Love the moss maps and the...everything! 
Great stuff, guys!


----------



## Kaputnik

Bravozero, and Appletreeman, i'm sure there will be return visits at some point


----------



## Kaputnik

I'd SO love to get this thing wailing in the dead of night, with a cordless drill, and a hex. socket!
It'd put the willies up a few Newton locals..........


----------



## Goldie87

Kaputnik said:


> I'd SO love to get this thing wailing in the dead of night, with a cordless drill, and a hex. socket!
> It'd put the willies up a few Newton locals..........



Haha me and Mr Sam were having a laugh discussing this the other day as it happens


----------



## Drama Queen

Well done you lot some really good pics there looks like a good explore its amazing what animals we are seeing just lately.


----------



## RiF

Kaputnik said:


> I'd SO love to get this thing wailing in the dead of night, with a cordless drill, and a hex. socket!
> It'd put the willies up a few Newton locals..........

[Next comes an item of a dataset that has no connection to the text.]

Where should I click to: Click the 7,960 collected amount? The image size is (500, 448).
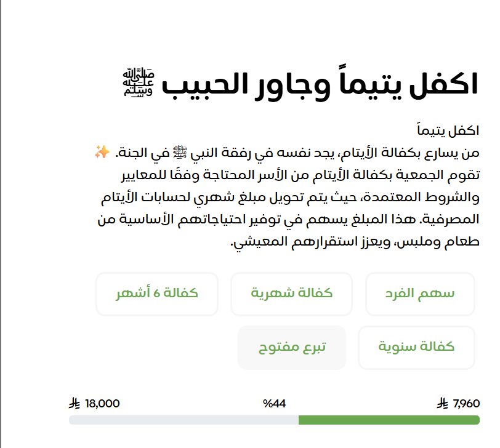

An all the other people from the surounding villages, me included
but yet would it be wrong to do that......:icon_evil mwha!


----------



## ukmayhem

Really enjoyed your pictures, nice work guys


----------



## Stormhawk

Spent the afternoon there very recently. Didn't take any photos because I don't have a camera  I can't say I was overly keen on the place at first, the dorm blocks are all the same and the stench is unbearable! I'm trying not to think about the dead animals for fear of having nightmates  (Can you tell this was only my third explore? lol) Did find a few interesting bits though. There's a bunker in the community centre which we ventured down with the aid of our very dim mobile phone screens - that was quite an adventure. Was also fun reading all the interesting signs and random bits of literature that have been left lying around. Couldn't find a way in to the water tower or the control tower (completely forgot about 'sideways thinking' at the time) and I reallly really want to have a look inside the little building with 'Danger: X-rays' on the door, but I don't think there'll ever be much chance of that  Overall, it was a great explore and we found it very easy to get around the site. We did get spooked by a random dog on the way out though - figured it belonged to another explorer  Didn't stop to find out, I'm a bit phobic of dogs!


----------